Montoro mentía o ignoraba. El Gobierno, detrás del golpe separatista de Puigdemot

El gobierno de Mariano Rajoy se está destacando sólo por recaudar impuestos y socavar la unidad y soberanía de España. La última prueba de esto la ofrece el ministro de Hacienda, Cristóbal Montoro. Hoy, sus categóricas declaraciones en la Comisión de Hacienda del pasado 31 de agosto, afirmando que no había salido de las arcas públicas ni un euro para perpetrar la secesión de Cataluña, caen en saco roto gracias a un informe de la Guardia Civil.

Según éste, el 25 de agosto el exconsejero Jordi Turull envía al expresidente de la Generalidad, Oriol Junqueras, una carta en la que solicita una partida extraordinaria de 3,43 millones para una campaña de contenido cívico, que finalmente se trató de la campaña para promover el 1-O. También consta en poder de la Guardia Civil un correo remitido por el hombre de confianza de Junqueras, Pere Aragonés, a su equipo en el que señala que “Presidencia nos pide acelerar” esa partida.

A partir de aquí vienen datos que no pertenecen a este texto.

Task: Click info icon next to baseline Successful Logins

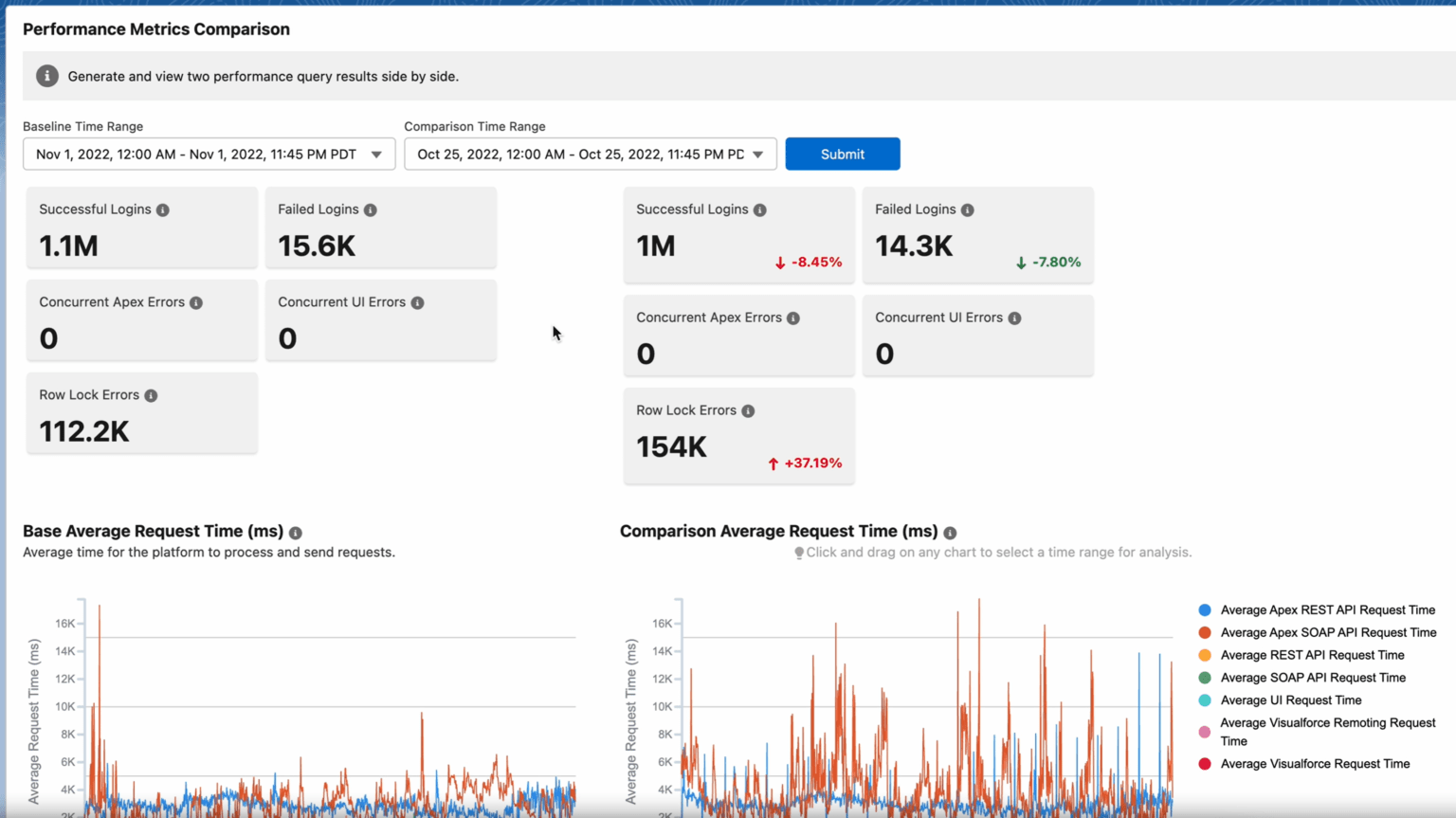Action: pyautogui.click(x=163, y=210)
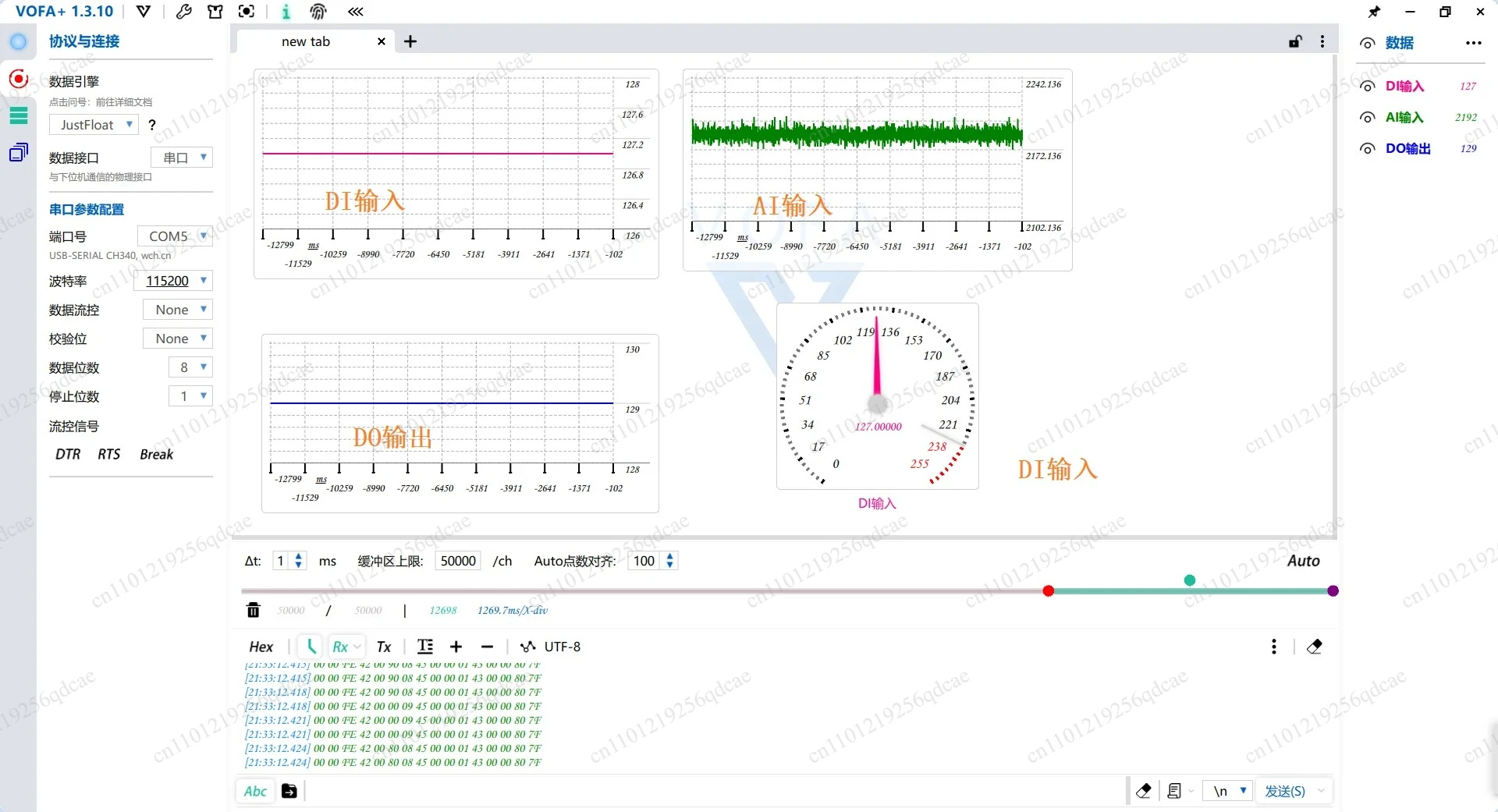Open the JustFloat data engine dropdown
The height and width of the screenshot is (812, 1498).
click(x=94, y=125)
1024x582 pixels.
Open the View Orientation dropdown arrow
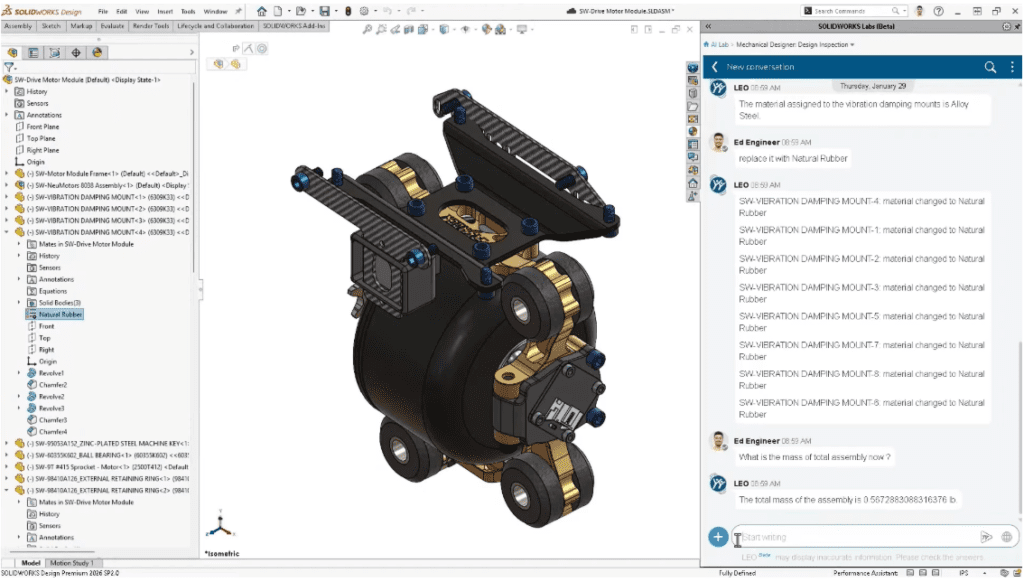click(433, 30)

Así, el 29 de agosto, 48 horas antes de la declaración de Montoro en el Congreso, la Generalidad aprobó “a propuesta del vicepresidente” habilitar 3,43 millones del fondo de contingencia con el objetivo de financiar “publicidad, difusión y campañas institucionales”.

Montoro no fue el único. En la primera sesión de control al Gobierno de este año, el líder de Ciudadanos preguntó al presiente si se utilizó el Fondo de Liquidez Autonómica (FLA) para financiar el referéndum. Y si finalmente se demostraba esto como cierto quién iba a dimitir de su Ejecutivo. Mariano Rajoy se molestó y mucho con esta pregunta del político centrista. “Ni un solo euro”, proclamó y, de paso, le aconsejó que no se equivocara de adversario.